Microsoft will allow users of Teams to clone their voices so that their doppelgangers can speak to others in meetings in other languages.
At the Microsoft Ignite 2024 event on Tuesday, the company revealed a new tool, Interpreter in Teams, for Microsoft Teams that delivers "real-time, speech-to-speech" interpretation capabilities. Early in 2025, people using Teams for meetings will be able to use Interpreter to simulate their voices in up to nine languages: English, French, German, Italian, Japanese, Korean, Portuguese, Mandarin Chinese, and Spanish.
"Imagine being able to sound just like you in a different language," Microsoft CMO Jared Spataro wrote in a blog post shared with TechCrunch. "The Interpreter agent in Teams provides real-time speech-to-speech translation during meetings, and you can opt to have it simulate your speaking voice for a more personal and engaging experience."
In announcing the new feature, Microsoft provided few concrete details, and availability will be limited to Microsoft 365 subscribers. However, it did promise that the tool does not store any biometric data, does not add sentiments beyond those "naturally present" in a voice, and can be disabled by Teams settings.
Interpreter is designed to replicate the speaker's message as faithfully as possible without adding assumptions or extraneous information," a Microsoft spokesperson told TechCrunch. "Voice simulation can only be enabled when users provide consent via a notification during the meeting, or by enabling 'Voice simulation consent' in settings".

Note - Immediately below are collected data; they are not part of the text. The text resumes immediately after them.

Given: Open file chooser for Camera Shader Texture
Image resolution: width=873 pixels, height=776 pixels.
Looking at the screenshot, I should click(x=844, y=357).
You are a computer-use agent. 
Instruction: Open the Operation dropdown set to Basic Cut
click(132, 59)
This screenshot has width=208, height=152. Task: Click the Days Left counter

For instance, several firms have created tech that can digitally replicate voices with a reasonably natural quality. Meta recently reported that it was testing a translation tool that could automatically translate voices into various languages for use in Instagram Reels, and ElevenLabs offers a robust platform for multilingual speech generation.
AI translations are also typically less lexicographically dense than a human interpreter's translation, and AI translators often fail to capture cultural nuances, analogies and colloquialisms. The savings in cost, however, are tantalizing enough for some to make the trade-off worthwhile. By 2026, the market for natural language processing technologies, which includes translation technologies, could reach as high as $35.1 billion, Markets and Markets said.

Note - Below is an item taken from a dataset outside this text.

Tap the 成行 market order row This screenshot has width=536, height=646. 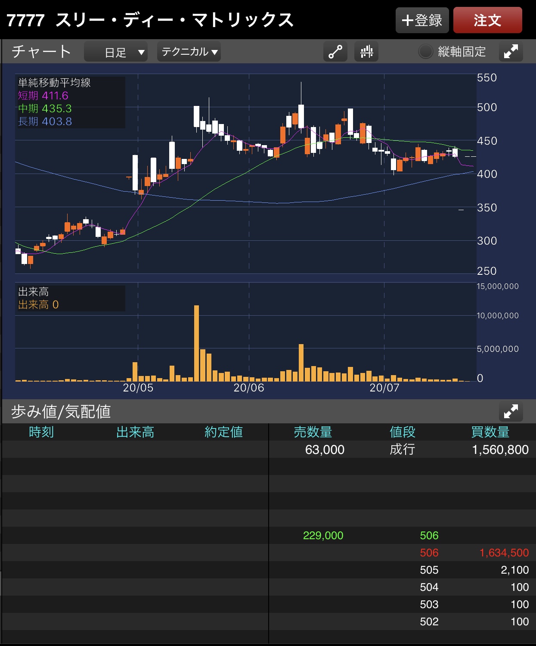402,449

AI clones also raise security issues, though.
Deepfakes have spread across social media like wildfire and are increasingly difficult to separate from reality. Already this year, deepfakes of President Joe Biden, Taylor Swift, and Vice President Kamala Harris have garnered millions of views and reshares. Deepfakes have also been used against individuals, such as to pose as loved ones. Impersonation scams related to losses reached $1 billion last year, according to the FTC.
Just this year, a group of cyber criminals claimed to have held a Teams meeting that was so convincing that a company's C-level staff wired the criminals $25 million.
In part because of the risks (and optics), OpenAI earlier this year decided against rolling out its voice cloning tech, Voice Engine.
From what's been revealed so far, Interpreter in Teams is a pretty narrow application of voice cloning. Still, that doesn't mean the tool will be safe from abuse. One can imagine a bad actor feeding Interpreter a misleading recording — for example, someone asking for bank account information — to get a translation in the language of their target.
Hopefully, we’ll get a better idea of the safeguards Microsoft will add around Interpreter in the months to come.